At this time in the year, I’m more conscious than ever of the need to protect the soil and the life within it from harsh weather ahead. Friends know this. They donate bags of lovely leaves, which I’ve been busy laying over emptied vegetable and annual flower plots.

As the leaves buffer the soil from pounding rains, they also provide protective cover for beneficial insects such as ground beetles. By early spring, the leaves will be broken down enough for digging under to complete their on-site composting and release of nutrients.

Extra leaves are mixed into compost piles. I have five compost heaps, lined up against a side fence and separated by low walls of square openwork cement “bricks.” At this point, I’m topping up the first three heaps with garden clippings before forking them over and covering them loosely with sheets of plastic to prevent the leaching of nutrients in winter rains.

In the spring, I’ll mix them up a little, add a top layer of good garden soil, topsoil or fish compost and let them settle. In the warmth of mid- to late spring, each of the three prepared heaps will receive a pumpkin or a winter squash transplant. A partly “finished” compost heap is ideal for growing these sprawling food plants that stay growing and producing in the garden for four or five months.

Planting sites like compost heaps and raised, layered “lasagna” plots are a special help in gardens with soils that are problematic. In my garden, such extra sites are perfect for long-term plantings that are challenged by intrepidly invasive cedar roots.

More mulching. I try to get much of the garden mulched, in one way or another, while usable outdoor weather lasts in the fall, because there is too much garden to leave it all until spring.

As well as mulching emptied plots with leaves as winter soil protection, I’m gradually tidying beds housing shrubs, small trees and perennials, cultivating lightly around and between the plants and spreading compost over the cleared soil. I’m using fish compost because I have easy access to it and its nitrogen content is ideal for my garden’s soil conditions.

Early spring is the preferred time to do this because some leaching of nutrients from the compost occurs in winter rains, but I know I’ll be far too busy in spring with plot preparation, seeding, weeding, pruning and transplanting to accomplish all the plant mulching then.
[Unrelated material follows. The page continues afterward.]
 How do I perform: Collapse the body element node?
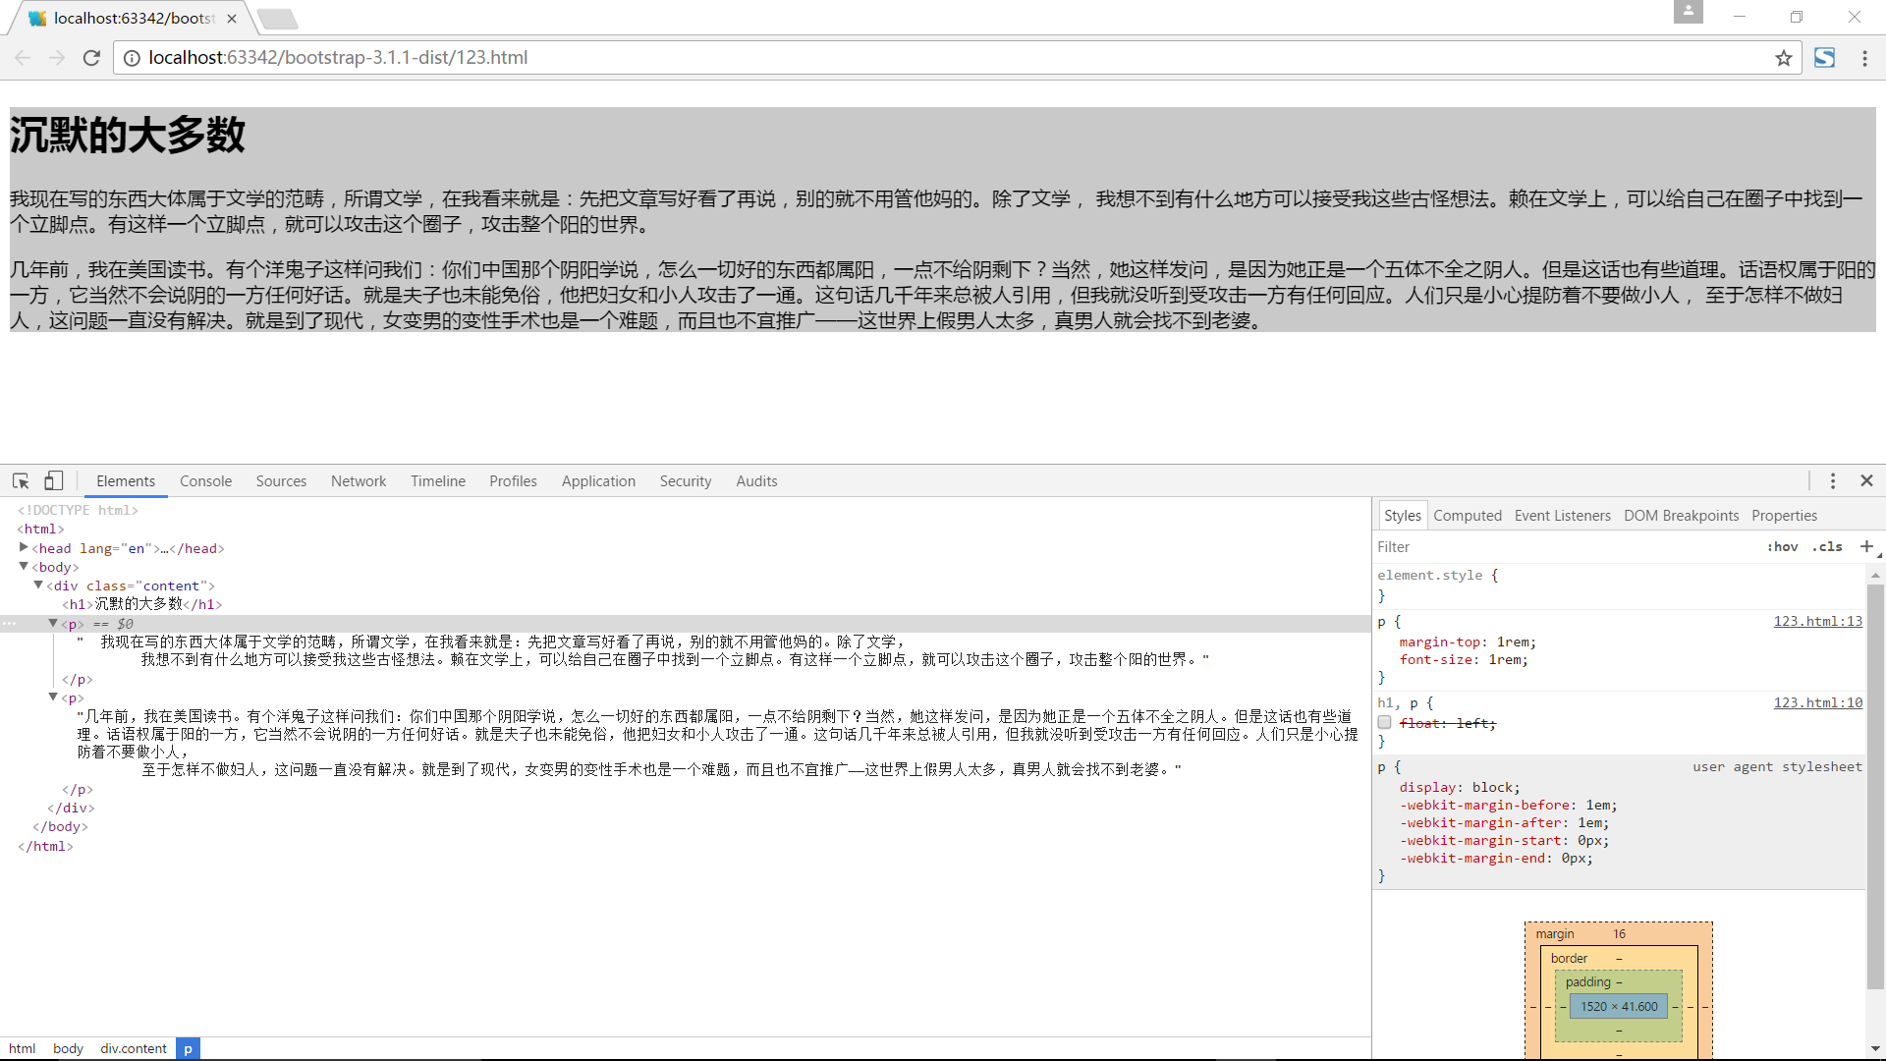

In the ornamental garden, roses benefit from a little extra attention. Keep fallen leaves gathered up and do not compost them if the plants had any black spot on the foliage this year. By December, aim to have removed all the leaves from the plants. Clean well under and around the de-leafed roses and mulch lightly with compost. Prune in late winter, cultivate lightly around the plants and top up the mulch layer to help smother any disease spores lingering in the soil.

In the food garden, winter and over-wintering vegetables also benefit from mulching around them with leaves or compost. Stake tall plants such as brussels sprouts and sprouting broccoli against winter winds.
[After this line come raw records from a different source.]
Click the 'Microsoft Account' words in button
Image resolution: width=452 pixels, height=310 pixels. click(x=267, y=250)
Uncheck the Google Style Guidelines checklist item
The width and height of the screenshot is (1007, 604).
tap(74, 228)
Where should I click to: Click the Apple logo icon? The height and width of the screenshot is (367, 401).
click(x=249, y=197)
As temperatures drop, I’ll be watching my plot of carrots and beets, which will feed me through the winter. During the worst of last winter, some small animal — probably a bunny — gnawed at the tops of a few carrots that I’d not managed to mulch.
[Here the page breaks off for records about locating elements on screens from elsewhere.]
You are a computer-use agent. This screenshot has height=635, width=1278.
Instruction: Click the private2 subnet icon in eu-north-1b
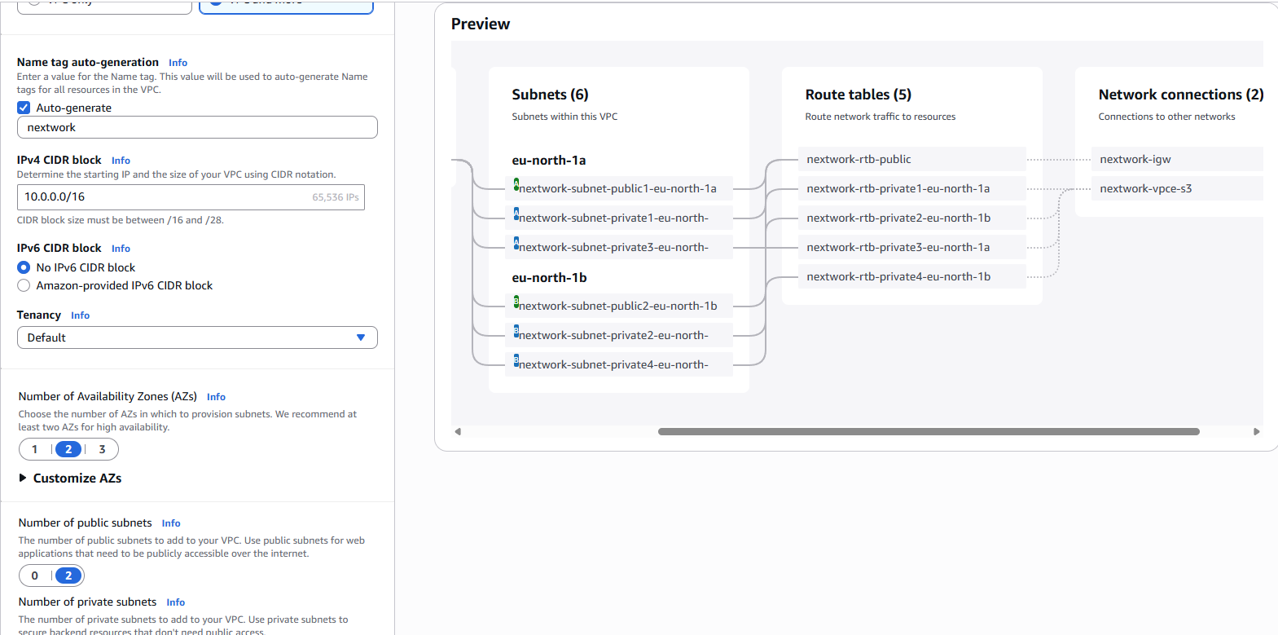[x=516, y=333]
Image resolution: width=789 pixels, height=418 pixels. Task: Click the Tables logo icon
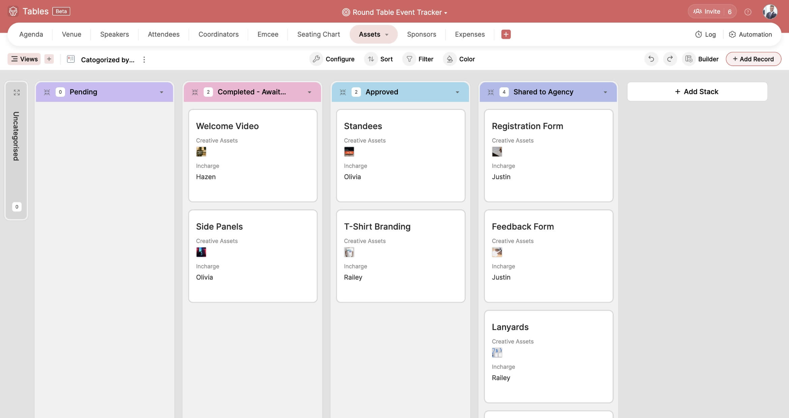point(13,11)
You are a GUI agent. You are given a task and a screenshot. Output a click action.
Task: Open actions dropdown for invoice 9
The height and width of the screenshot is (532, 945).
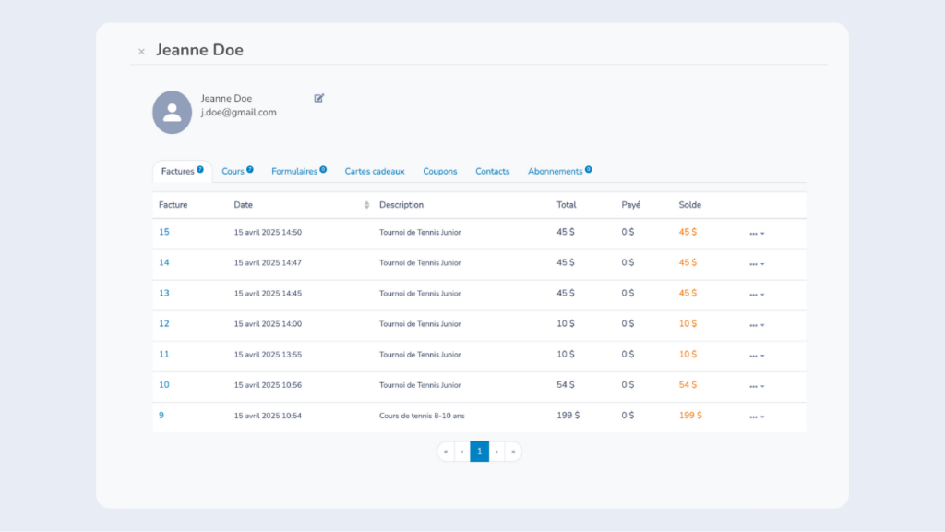tap(757, 417)
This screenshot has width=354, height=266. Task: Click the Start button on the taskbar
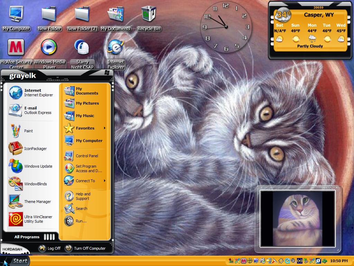15,261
This fall, once top growth has died back, I’ll clean it away and cover the plot with five centimetres of soil from a nearby area. A secured sheet of old, used floating row cover will complete the protection of this treasured bit of my outdoor winter “pantry.”

The leeks will be fine. They withstand cold well and aren’t usually bothered by winter pests. Still, I like to mulch between the rows and around the planting with leaves and/or soil. Looking forward to leek and pea tarts this winter.

Endive and radicchio plants have re-grown following a light deer browsing earlier in the fall. Layers of used floating row cover will keep them in good usable condition in cold weather.